「お話、ありがとうございました。とても貴重な内容でした。」


「いいですよ。語り継がなければならない話なんですがね。娘も孫も興味がないようで。この土地の人じゃないかもしれんが聞いてくれてありがとう。どこかで思い出したら、この村であった話だと語り継いでください。」


そう言って、サトさんは頭を下げた。


「お婆ちゃん! 何言ってるの? 大丈夫だよ! ちゃんと伝えるから! ちゃんと伝えなきゃいけない事だもん! 」


珍しく夏子が興奮している。
歴史が好きな子だからな。語り継がれないと言われたら、語り継ぐしかない! と言うだろう。

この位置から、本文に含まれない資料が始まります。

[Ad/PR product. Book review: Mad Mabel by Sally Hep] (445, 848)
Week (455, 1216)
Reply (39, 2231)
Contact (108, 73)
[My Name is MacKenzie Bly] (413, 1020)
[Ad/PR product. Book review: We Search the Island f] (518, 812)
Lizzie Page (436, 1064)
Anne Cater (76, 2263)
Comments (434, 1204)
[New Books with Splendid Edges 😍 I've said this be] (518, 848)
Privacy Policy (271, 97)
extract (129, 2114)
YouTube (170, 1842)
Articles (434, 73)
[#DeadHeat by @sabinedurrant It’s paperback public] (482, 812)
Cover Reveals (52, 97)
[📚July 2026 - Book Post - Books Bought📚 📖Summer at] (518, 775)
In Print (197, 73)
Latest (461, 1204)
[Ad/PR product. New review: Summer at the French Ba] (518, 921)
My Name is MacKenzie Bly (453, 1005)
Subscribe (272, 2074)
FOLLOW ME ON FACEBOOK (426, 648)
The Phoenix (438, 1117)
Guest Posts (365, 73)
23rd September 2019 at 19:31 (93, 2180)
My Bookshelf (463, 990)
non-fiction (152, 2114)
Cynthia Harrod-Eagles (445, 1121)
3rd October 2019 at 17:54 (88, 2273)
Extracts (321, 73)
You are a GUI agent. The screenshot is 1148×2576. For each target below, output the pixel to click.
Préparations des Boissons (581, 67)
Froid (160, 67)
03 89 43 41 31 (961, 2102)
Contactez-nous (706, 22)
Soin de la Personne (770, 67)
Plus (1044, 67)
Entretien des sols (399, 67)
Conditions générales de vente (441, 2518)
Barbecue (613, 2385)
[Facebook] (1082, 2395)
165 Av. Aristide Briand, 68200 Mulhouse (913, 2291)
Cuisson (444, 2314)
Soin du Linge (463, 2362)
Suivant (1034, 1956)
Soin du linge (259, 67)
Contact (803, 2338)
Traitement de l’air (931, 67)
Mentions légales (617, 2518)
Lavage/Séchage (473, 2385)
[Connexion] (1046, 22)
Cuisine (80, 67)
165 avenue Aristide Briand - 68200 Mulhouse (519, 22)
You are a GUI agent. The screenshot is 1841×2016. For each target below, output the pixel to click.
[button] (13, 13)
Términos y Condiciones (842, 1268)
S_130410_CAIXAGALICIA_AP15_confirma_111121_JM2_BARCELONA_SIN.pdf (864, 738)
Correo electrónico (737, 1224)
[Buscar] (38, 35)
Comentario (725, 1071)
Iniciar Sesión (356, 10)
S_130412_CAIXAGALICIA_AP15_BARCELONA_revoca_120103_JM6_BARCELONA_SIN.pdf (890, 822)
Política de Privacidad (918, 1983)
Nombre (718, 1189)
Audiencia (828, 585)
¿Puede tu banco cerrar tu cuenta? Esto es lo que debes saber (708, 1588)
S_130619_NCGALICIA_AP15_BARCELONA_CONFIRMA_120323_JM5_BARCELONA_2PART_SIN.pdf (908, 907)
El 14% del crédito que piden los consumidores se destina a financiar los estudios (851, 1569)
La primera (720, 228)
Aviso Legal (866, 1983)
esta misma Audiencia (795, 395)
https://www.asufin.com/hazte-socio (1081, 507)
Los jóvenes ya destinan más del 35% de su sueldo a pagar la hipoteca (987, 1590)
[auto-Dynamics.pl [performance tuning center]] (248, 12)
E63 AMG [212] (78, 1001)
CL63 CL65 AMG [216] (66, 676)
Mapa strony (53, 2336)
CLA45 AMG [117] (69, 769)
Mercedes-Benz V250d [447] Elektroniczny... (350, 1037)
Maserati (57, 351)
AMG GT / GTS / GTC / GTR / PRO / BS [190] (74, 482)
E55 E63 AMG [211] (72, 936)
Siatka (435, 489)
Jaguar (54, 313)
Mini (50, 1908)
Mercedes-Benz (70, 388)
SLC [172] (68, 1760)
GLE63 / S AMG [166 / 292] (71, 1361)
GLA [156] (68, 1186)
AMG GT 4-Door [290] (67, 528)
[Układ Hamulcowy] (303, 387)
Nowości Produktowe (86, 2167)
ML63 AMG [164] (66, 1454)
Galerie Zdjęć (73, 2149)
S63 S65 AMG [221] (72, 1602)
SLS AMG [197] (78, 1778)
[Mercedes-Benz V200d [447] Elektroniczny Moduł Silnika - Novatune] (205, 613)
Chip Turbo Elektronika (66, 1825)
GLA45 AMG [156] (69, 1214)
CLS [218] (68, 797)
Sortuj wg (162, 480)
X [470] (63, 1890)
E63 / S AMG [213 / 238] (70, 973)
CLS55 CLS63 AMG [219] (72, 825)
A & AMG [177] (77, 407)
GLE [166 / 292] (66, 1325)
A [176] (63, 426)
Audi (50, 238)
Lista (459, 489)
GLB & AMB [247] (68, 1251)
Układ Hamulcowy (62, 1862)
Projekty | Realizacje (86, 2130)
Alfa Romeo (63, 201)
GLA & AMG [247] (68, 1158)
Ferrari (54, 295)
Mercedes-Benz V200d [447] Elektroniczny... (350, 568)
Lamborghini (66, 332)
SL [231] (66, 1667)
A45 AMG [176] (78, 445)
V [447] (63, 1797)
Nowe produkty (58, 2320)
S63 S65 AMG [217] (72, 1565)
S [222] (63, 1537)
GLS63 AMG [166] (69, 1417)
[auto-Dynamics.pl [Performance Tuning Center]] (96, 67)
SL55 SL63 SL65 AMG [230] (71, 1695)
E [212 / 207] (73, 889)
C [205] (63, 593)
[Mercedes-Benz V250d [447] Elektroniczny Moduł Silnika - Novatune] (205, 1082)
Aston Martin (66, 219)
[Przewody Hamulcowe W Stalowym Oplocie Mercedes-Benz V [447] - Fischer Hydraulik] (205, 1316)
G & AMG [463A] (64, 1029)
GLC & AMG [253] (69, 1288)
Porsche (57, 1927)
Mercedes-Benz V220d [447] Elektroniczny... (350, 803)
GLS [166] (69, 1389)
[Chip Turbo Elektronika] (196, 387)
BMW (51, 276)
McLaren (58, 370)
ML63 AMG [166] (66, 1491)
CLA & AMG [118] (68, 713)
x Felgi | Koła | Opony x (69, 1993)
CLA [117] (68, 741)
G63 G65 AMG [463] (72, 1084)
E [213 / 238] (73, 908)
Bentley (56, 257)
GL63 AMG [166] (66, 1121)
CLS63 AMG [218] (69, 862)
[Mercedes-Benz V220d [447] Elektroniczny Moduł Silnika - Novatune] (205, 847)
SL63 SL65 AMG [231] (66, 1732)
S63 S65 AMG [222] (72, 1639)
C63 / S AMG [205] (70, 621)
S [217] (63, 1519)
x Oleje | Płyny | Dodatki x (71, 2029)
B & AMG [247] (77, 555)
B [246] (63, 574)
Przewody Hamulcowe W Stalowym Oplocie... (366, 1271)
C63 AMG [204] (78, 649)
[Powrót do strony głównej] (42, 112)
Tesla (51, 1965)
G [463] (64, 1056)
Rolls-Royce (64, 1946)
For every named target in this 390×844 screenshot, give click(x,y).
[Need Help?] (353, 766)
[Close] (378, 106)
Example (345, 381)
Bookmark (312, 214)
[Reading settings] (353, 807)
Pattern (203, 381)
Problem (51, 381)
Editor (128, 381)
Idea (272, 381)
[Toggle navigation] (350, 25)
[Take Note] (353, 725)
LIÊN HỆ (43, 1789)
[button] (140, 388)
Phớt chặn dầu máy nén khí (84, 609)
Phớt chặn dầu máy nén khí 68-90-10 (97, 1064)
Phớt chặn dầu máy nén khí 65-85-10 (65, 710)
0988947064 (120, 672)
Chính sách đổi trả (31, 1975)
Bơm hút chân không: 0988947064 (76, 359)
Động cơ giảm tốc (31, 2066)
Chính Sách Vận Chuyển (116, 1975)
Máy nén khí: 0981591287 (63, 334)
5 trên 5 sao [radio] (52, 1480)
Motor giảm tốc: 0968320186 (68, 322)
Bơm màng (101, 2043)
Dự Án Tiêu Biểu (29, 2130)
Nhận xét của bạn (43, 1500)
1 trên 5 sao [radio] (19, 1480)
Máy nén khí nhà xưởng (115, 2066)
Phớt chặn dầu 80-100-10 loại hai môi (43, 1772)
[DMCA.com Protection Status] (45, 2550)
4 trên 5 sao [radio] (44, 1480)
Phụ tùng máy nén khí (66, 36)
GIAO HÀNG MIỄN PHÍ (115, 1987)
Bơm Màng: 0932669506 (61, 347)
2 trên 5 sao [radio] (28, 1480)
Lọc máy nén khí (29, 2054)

「カッカッカッ。ありがとね。本当にいい娘さんだ。村に嫁に来りゃァいい。」


「えっ? 私、イケメンがいいんだけど・・・。いますか? 」


判断基準はそこか?
イケメンならいいのか?
夏子の言動は、いつ見ても、聞いてもハラハラするな。


「色男ならおるよ。わしゃぁここにおるで、いつでも来なさい。」



そう言って、サトさんは腰を上げた。


「こちらこそ、本当にありがとうございました。お仕事の手まで止めてしまって。」


気にしないでいい。と言って、サトさんは仕事に戻って行った。


「お嫁さんかぁ・・・。ここに? 私が? うーん・・・・・・考えられないかも。」


夏子は1人でブツブツ言っている。

咲夜は、まだ考え事をしているようだ。


「どうした? さっきの話から何かわかりそうなのか? 」


僕は、聞いてみた。


「ええ。鏑木家。聞き覚えがあるわ。やはりオバァ様に会わないと駄目ね。」